Le docteur Amine Jaafari est un chirurgien respecté de l’hôpital de Tel-Aviv. D’origine arabe, il a choisi la voie de l’intégration et est devenu, si l’on en croit ses papiers d’identité, Israélien. Sa vie bien organisée dérape complètement lorsqu’il reçoit un coup de téléphone pour examiner le corps déchiqueté d’une kamikaze qui vient de tuer une vingtaine de personnes dans un attentat-suicide.
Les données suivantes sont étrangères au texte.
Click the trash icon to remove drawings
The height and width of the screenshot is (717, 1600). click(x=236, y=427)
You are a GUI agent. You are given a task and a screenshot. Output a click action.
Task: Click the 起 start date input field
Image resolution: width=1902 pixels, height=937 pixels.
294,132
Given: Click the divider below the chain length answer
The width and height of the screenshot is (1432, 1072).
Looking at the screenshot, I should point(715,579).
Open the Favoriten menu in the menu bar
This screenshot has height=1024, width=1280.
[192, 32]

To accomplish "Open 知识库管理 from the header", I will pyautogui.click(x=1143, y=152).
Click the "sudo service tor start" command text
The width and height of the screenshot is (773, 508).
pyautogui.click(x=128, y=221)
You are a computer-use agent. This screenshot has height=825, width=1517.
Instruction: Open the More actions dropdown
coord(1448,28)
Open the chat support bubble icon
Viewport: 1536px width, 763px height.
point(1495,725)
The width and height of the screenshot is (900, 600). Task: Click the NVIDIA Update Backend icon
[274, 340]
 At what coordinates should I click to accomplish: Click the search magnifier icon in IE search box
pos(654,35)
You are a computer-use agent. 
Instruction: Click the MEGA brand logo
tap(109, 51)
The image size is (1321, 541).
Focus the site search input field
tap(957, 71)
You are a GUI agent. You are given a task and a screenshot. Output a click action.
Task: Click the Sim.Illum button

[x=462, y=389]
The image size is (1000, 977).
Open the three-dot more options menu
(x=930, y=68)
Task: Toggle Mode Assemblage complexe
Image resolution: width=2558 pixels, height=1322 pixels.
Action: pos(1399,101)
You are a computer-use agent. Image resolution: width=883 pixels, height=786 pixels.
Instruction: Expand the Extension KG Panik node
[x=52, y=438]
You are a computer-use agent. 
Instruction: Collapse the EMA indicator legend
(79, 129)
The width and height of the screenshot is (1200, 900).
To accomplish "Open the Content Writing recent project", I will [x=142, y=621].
Le ciel lui tombe sur la tête quand il reconnaît, au milieu des restes sanglants de la terroriste, le visage de son épouse, Sihem.


Après avoir adapté, pour les Éditions Delcourt, les aventures d’Oliver Twist de Charles Dickens et Le Tour du monde en 80 jours de Jules Verne, Loïc Dauvillier récidive en faisant sien le roman de Yasmina Khadra. Fidèle à l’œuvre originale, le scénariste conserve les éléments essentiels du livre, faisant des cent cinquante et une planches de cette bande dessinée un véritable roman graphique. On retrouve donc dans L’Attentat version BD la quête d’une vérité introuvable, celle d’un homme qui découvre qu’il ne connaissait pas les convictions et les pensées de la femme qui partageait sa vie. Il se rend également compte que sa nationalité israélienne n’est qu’une illusion lorsque, pour ses voisins, il devient le mari de la kamikaze. Sa volonté de comprendre l’entraîne au cœur du danger et lui fait prendre conscience des extrémismes irréconciliables qui animent, dans une succession de répressions et de représailles, certains Israéliens et tout autant de Palestiniens. Pourtant, l’espoir existe et sa rencontre avec un vieil ermite lui permet de remarquer que « tout Juif de Palestine est un peu arabe et aucun Arabe d’Israël ne peut prétendre ne pas être un peu juif ».


Le dessin et la mise en couleurs de Glen Chapron sont en accord parfait avec le sujet âpre et prenant de L’Attentat. On suit ainsi, à travers son trait acéré, la déchéance physique d’Amine, en proie au doute et au questionnement le plus affreux, jusqu’à sa quasi-résurrection lorsqu’il retrouve une famille qu’il avait perdue de vue pour mener sa carrière de chirurgien à Tel-Aviv. On peut également apprécier le joli clin d’œil graphique donné par le biais du personnage du vitrier.
Évitant tout manichéisme, le roman de Yasmina Khadra constituait un témoignage poignant sur le conflit israélo-palestinien. Avec leur adaptation BD, Loïc Dauvillier et Glen Chapron ont réussi à conserver l’esprit de ce roman et l’on ne peut que souhaiter à leur bande dessinée le même sort que ce best seller tiré, dit-on, à plus de 600 000 exemplaires.
Glen Chapron et Loïc Dauvillier étaient en dédicace le samedi 29 septembre 2012 à la librairie Mollat à Bordeaux.